More than once, these people that my husband
and I don’t really know very well (or at all) have damaged or broken something
in the house, and either not said anything or insisted it was broken when they
got there. My husband wishes I would
stop loaning the house to “near strangers,” but nothing major has ever happened
and I feel an obligation to share the things we’re fortunate enough to
have. Am I wrong?
Soft Touch
Dear Soft,
How interesting
that you use the concepts of guilt and obligation interchangeably. (Mom?
Is that you?)
Actually, the joke
I should have made is ‘Honey, is that you?,’ because this exact argument has
gone on in my house, over a tiny place we rent.
A place where in the past year alone we’ve had to fix the washing
machine, replace one set of sheets and two bike tires, and placate an angry
neighbor. All because my bride shares
your difficulty in distinguishing guilt from obligation.
Like you, Soft, my
bride also has a generosity of spirit that is laudable…even if it can get
expensive. Like you, she’s right that
good fortune comes with an obligation to be generous. The problem you both seem to have is with understanding
the prudent limits of that obligation.
Take a step back,
and think about the folks you and your husband consider good friends. Would any of them treat your house carelessly
or just walk away from any damage they might accidentally do while staying in
it? Didn’t think so. That’s part of why they’re your friends: they
share your values. If one of them were
to leave the upstairs tub to overflow, and then insist that the water damage in
your kitchen ceiling was already there, that friendship would likely be over
before the estimate for ripping out the plasterboard came in.
Your assumptions
about values shouldn’t extend to the relatives of your friends, or folks who
work out on the next mat over, though.
Neither should your sense of obligation when it comes to doling out the
use of your home.
Last summer,
Christina was introduced to the cousin of a friend of hers at a cookout.
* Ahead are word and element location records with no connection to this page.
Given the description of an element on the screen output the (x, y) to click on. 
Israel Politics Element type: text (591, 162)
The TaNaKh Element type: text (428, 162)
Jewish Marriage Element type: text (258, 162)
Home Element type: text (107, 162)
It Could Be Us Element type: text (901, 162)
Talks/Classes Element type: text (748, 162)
The cousin had absolutely no problem – once
Christina had let on that we’d be skipping a weekend at the beach because of an
obligation at home – asking if she could use our place. Put on the spot, Christina said, “Of
course.” The cousin proceeded to invite
another woman and her children along…and then to shove every towel the kids
used over the weekend into the washing machine.
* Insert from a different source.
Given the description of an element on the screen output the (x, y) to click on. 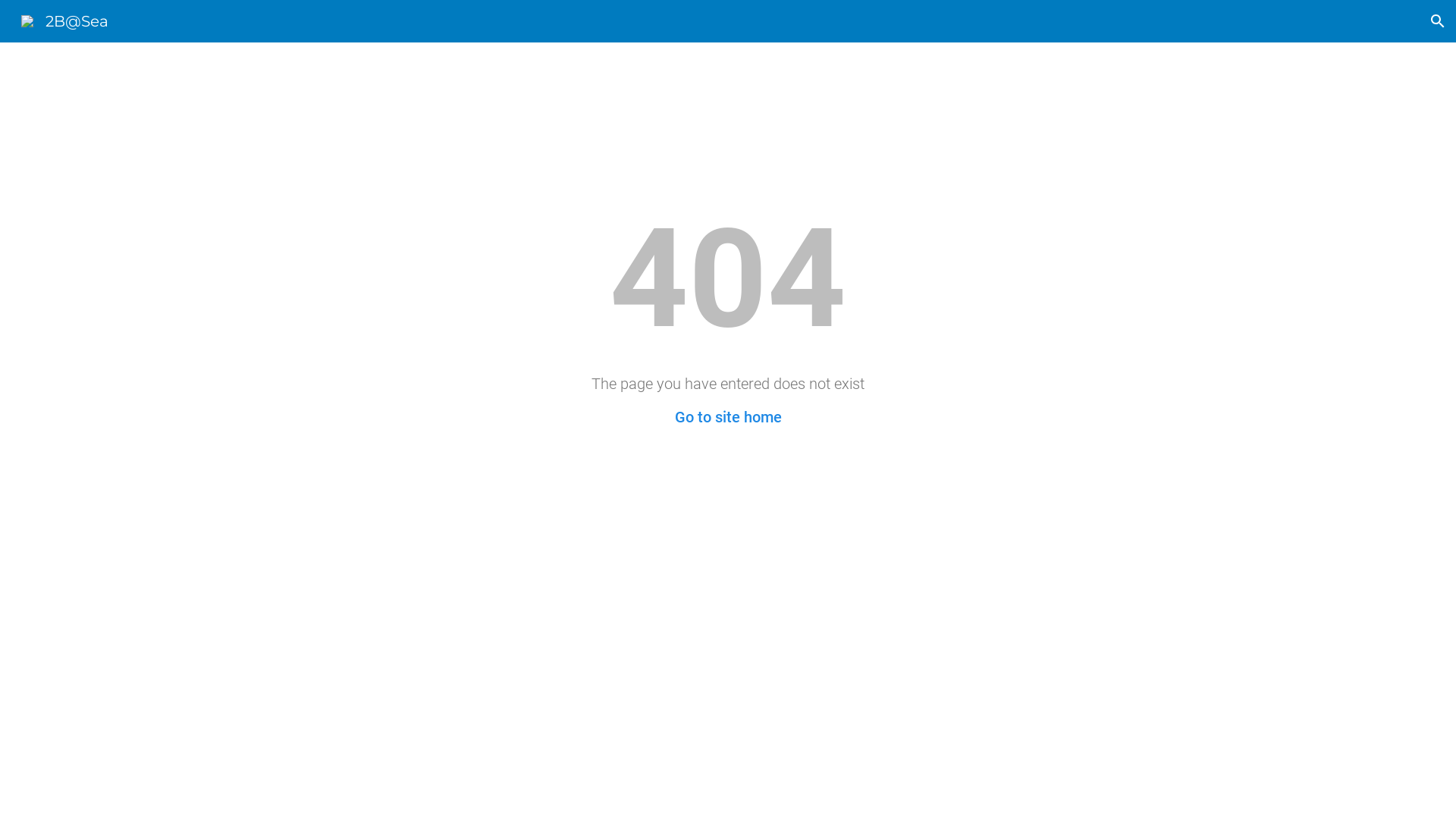
2B@Sea Element type: text (64, 19)
Go to site home Element type: text (727, 416)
At the same time. Though it
probably put up a hell of a fight, the overloaded appliance died somewhere
during the spin cycle. Here’s the exact
message we got: “Your washing machine
isn’t working.”
The punch line is
that when Christina’s friend found out what happened, she said, “Why on earth
would you loan your place to her?”
Which suggests a
rule of thumb, Soft: when it comes to sharing things of real value, put your
faith in your friends.
As for getting
cornered by a relative stranger (or the relative of a friend, for that matter)
asking to borrow your house, look at it this way: would you ever have – what’s
a polite word here? – the chutzpah to
do that? Of course you wouldn’t, so have
no qualms about following my one-word advice when dealing with such
people. Lie. Lie like the rug they’d probably ruin without
telling you: “So sorry, the house is spoken for, that weekend. Actually, we’re full up all summer.”